_Work task 1_
Answer these questions about the weight loss drug coverage tips:
(a) Since what fad has Oprah been America's biggest weight loss influencer?
(b) By how many basis points is this class of drugs expected to raise the overall U.S. inflation rate in 2024?
(c) Which drug is described as both more effective and currently much less expensive than Wegovy?
_Work task 2_
Rewrite the weight loss drug coverage tips starting with "Let's start with" and going on through "here first, folks.)", replacing "Ozempic" with "Mounjaro".
_Work task 3_
Continue the weight loss drug coverage tips from where they stop.

_Passage provided_
——

5 Coverage Tips for Weight Loss Drugs

Never before in the history of healthcare has any drug, procedure or test combined this much effectiveness, popularity… and cost.

Pink Round Medication Pill

Let's start with the bad news and a little background. For better or worse, Oprah has been American’s biggest weight loss influencer since the liquid diet fad in the late 1980s

And now she’s all in for Ozempic, and presumably other GLP-1 drugs. Of course, her regimen also includes significant exercise and, we would guess, the means and opportunity to eat healthy. Unfortunately, those nuances will likely be lost on your clients’ employees jumping on the GLP-1 bandwagon in hopes of a magic cure. 

Magic bullet or not, never before in the history of healthcare has anything – any drug, procedure, test, anything – combined this much effectiveness, popularity…and cost. Indeed, this single class of drugs – in what is forecast to be a "bumper year" for them – will likely add 10 basis points to the overall U.S. inflation rate in 2024. (You heard it here first, folks.)

Tip 1: Run the Numbers

Your clients covering these drugs for weight loss will experience the largest-ever cost increase attributable to a single covered benefit, so large that it will squeeze their overall profit margin.  Don’t believe that? 

Ask us for our Weight Loss Drug Economics Calculator (WLDEC), enter your own assumptions and see for yourselves.

WLDEC models every significant input – from obesity rate to uptake to cheating (see Tip 3 below), to our default estimates of the benefits – to estimate your cost increase, with and without using Quizzify.

WLDEC is available gratis to most advisers by writing to Al@Quizzify.com. Or, you can visit https://wldec.quizzify.com/, where you can enter your own assumptions, your own data and your own credit card.

See also: How Wearables Can Improve Worker Safety

Tip 2: Cover Zepbound, not Wegovy

Most of your clients have never even heard of Zepbound (“Sounds like an off-brand bus line,” someone said). Yet it is both more effective and currently much less expensive than Wegovy.

——

[Stored items]
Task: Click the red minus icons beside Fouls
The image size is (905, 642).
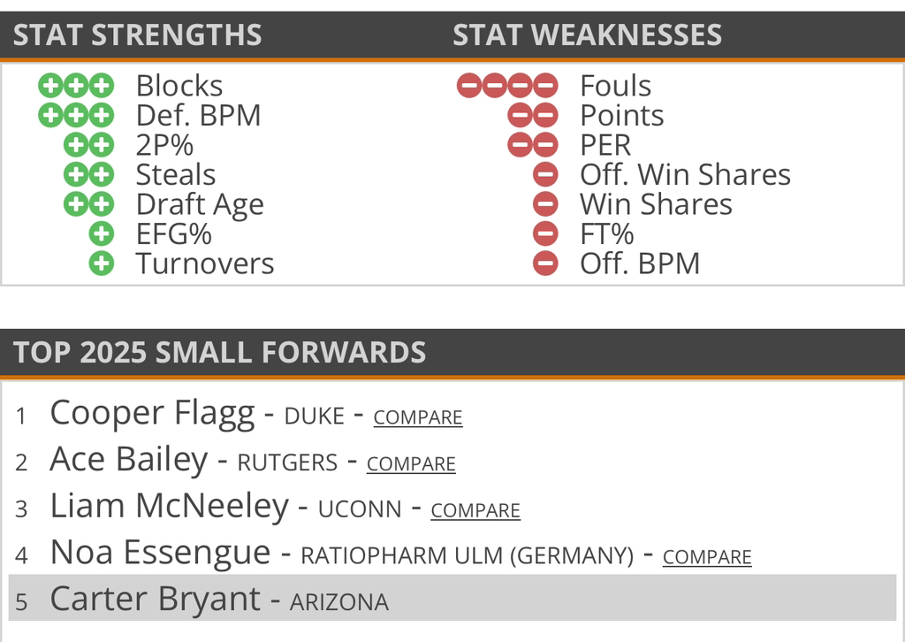Action: coord(507,86)
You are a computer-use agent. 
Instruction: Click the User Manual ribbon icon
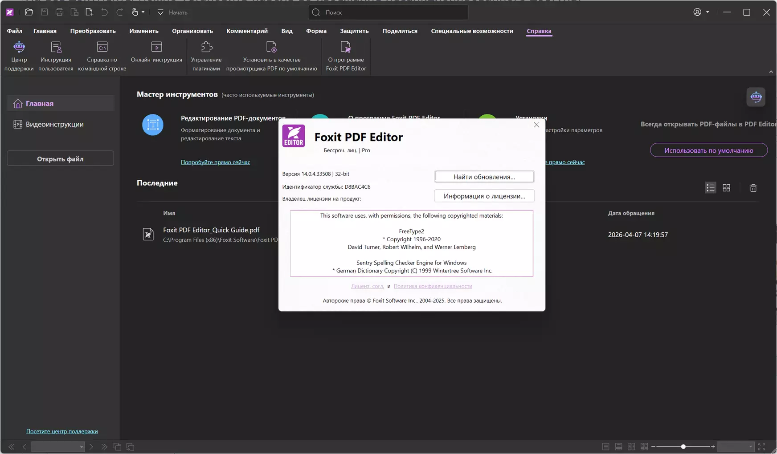(x=56, y=47)
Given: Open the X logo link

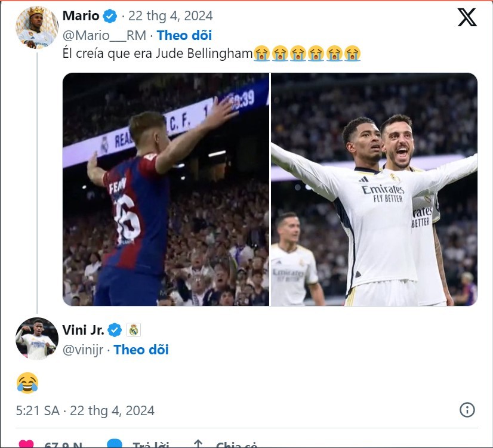Looking at the screenshot, I should [x=467, y=17].
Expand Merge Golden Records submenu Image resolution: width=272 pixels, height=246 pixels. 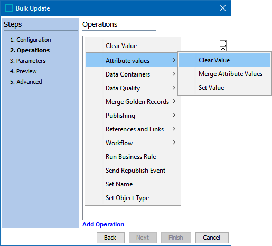tap(132, 101)
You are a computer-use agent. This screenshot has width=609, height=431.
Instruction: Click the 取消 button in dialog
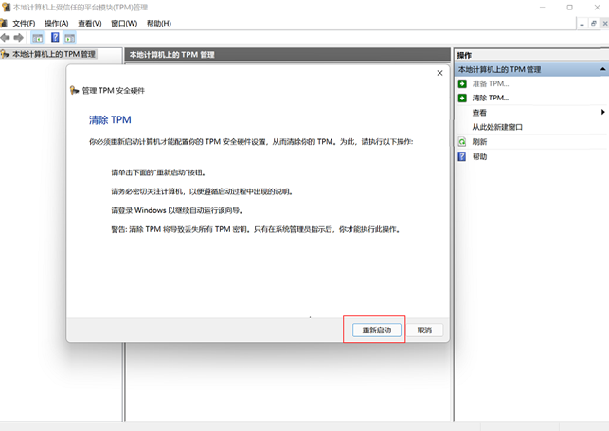click(x=423, y=330)
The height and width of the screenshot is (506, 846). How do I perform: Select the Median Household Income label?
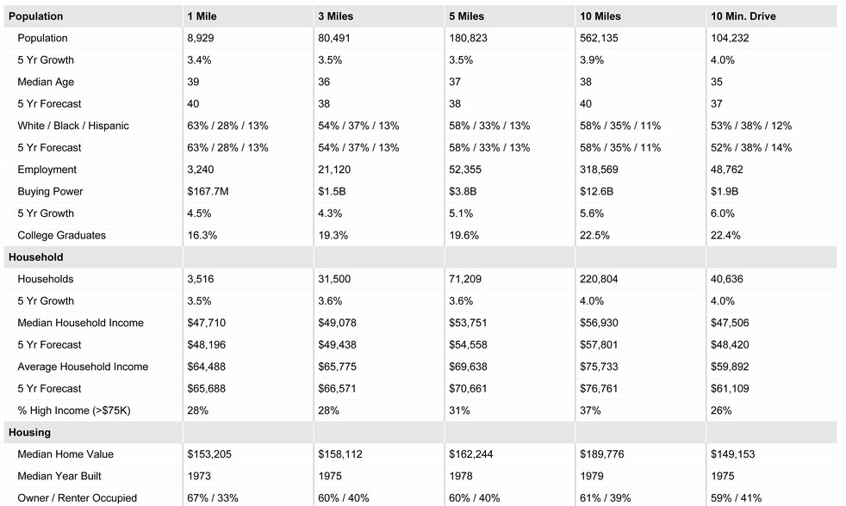pyautogui.click(x=80, y=323)
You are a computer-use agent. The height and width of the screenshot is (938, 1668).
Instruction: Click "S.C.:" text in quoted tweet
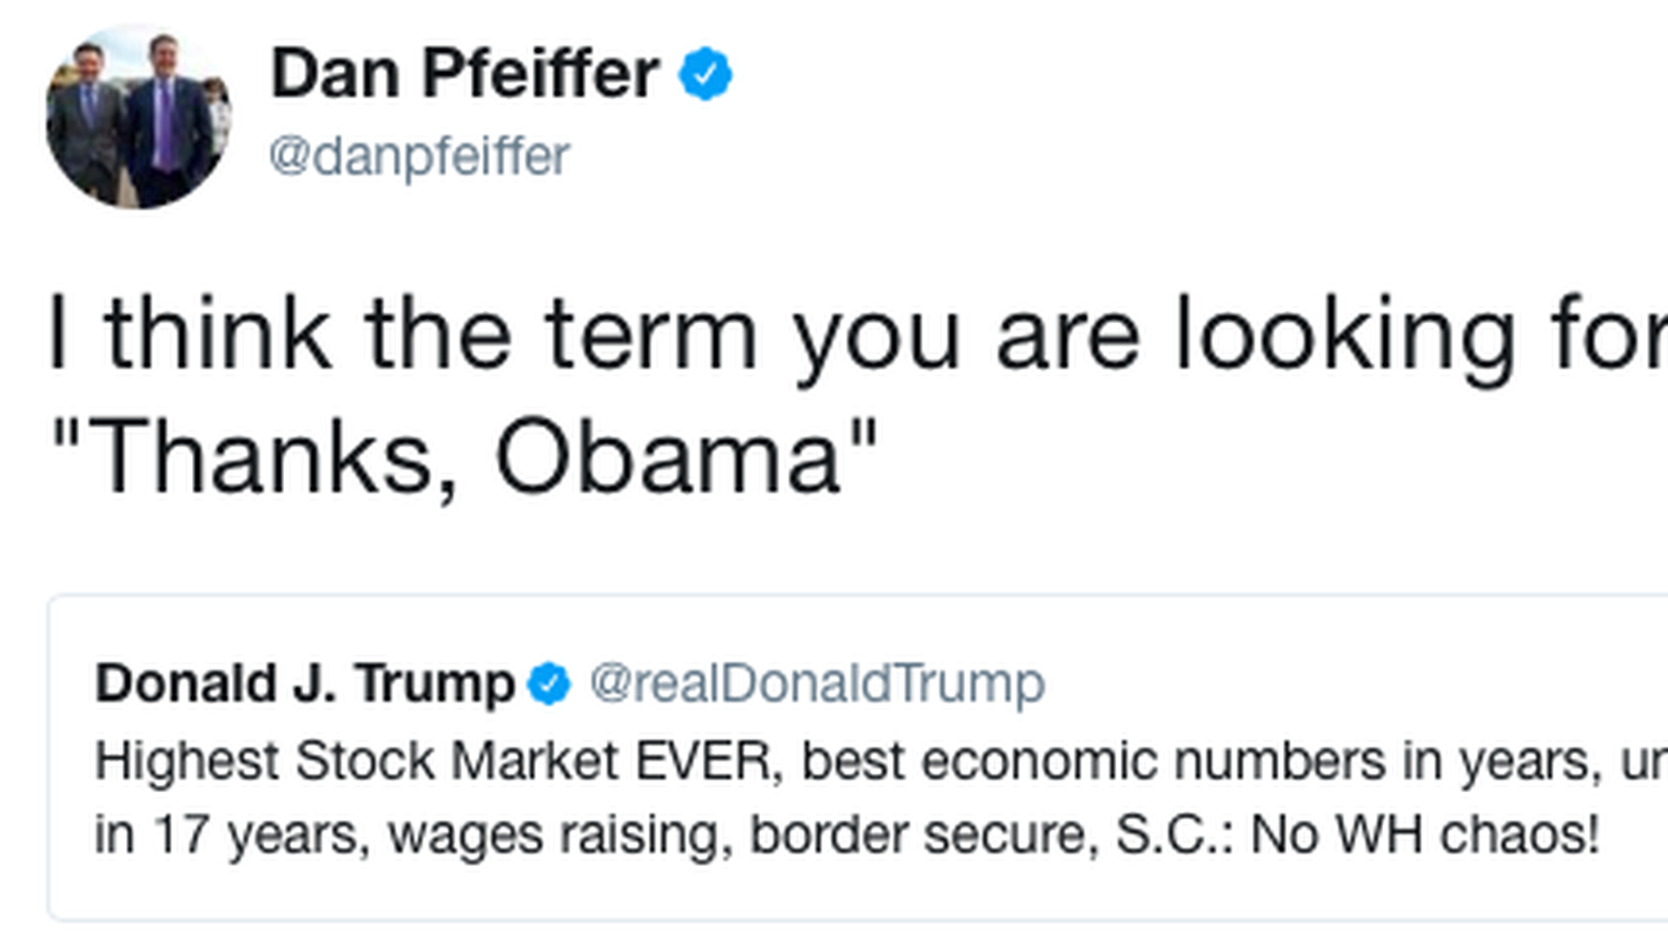coord(1175,835)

——

_Task output 1_
(a) The liquid diet fad in the late 1980s.
(b) 10 basis points.
(c) Zepbound.

_Task output 2_
Let's start with the bad news and a little background. For better or worse, Oprah has been American’s biggest weight loss influencer since the liquid diet fad in the late 1980s

And now she’s all in for Mounjaro, and presumably other GLP-1 drugs. Of course, her regimen also includes significant exercise and, we would guess, the means and opportunity to eat healthy. Unfortunately, those nuances will likely be lost on your clients’ employees jumping on the GLP-1 bandwagon in hopes of a magic cure. 

Magic bullet or not, never before in the history of healthcare has anything – any drug, procedure, test, anything – combined this much effectiveness, popularity…and cost. Indeed, this single class of drugs – in what is forecast to be a "bumper year" for them – will likely add 10 basis points to the overall U.S. inflation rate in 2024. (You heard it here first, folks.)

_Task output 3_
Of course, you’ve heard of Mounjaro. You may not be aware that the exact same dosage of the exact same drug, Zepbound, is also called Mounjaro.

As of this writing, Wegovy is $16,200/year before rebates vs. Zepbound @ $12,720/year.

Tip 3: Don’t Rely on PBM Preauthorization to Limit Use

Preauthorization only works if the diagnosis, test, image, etc. supporting it is objective and somewhat definitive. In my particular case, to get authorized for continued physical therapy (PT), I needed an actual MRI. (Probably cost more than the 12 additional PT sessions, but that’s a tale for another time.)

For weight-loss drug preauthorization, all you need is a body mass index (BMI) of 30. Unlike blood tests or scans, this hurdle can be easily gamed. 

How do we know this? To begin with, the average American adult BMI is 30. (The median is lower.) A few hearty meals prior to a weigh-in can clear that hurdle for a big chunk of the population.

But will people gain this weight? Yes. Those old outcomes-based wellness programs were a hotbed of cheating, as employees would gain weight in order to lose it again. (People also cheat in "steps" programs.) And that was for maybe $1,000 tops. This is for a drug worth more than ten times that amount.

Cheating has an outsized effect on cost. Each point of cheating moves a full percentage point in your gross healthcare spending increase. (WLDEC will show you that.)

See also: How To Self-Fund Employee Healthcare Effectively

Tip 4: Ignore all the vendors who want to sell “coaching” or “behavior change” or “support” for people on these drugs

When you “run your numbers” on WLDEC and include coaching, you’ll find that hand-holding simply doesn’t pay for itself. It costs a lot and doesn’t meaningfully reduce use of other drugs or adverse medical events. All it does is keep people on the drugs longer before they drop out.

Further, coaches aren’t trained to know, for example, the safest way to treat common complications like constipation or heartburn, or what is by far the most likely and most hazardous nutrient deficiency or why those authoritative-looking Nutrition Facts labels are mostly misleading for people trying to improve their eating habits.

Tip 5: Teach client employees the downsides of these drugs before authorizing them

The optimal strategy would cover the drugs only for folks who are committed to using them as intended, with the greatest chances of keeping the weight off afterward – and educate them to help them realize those chances.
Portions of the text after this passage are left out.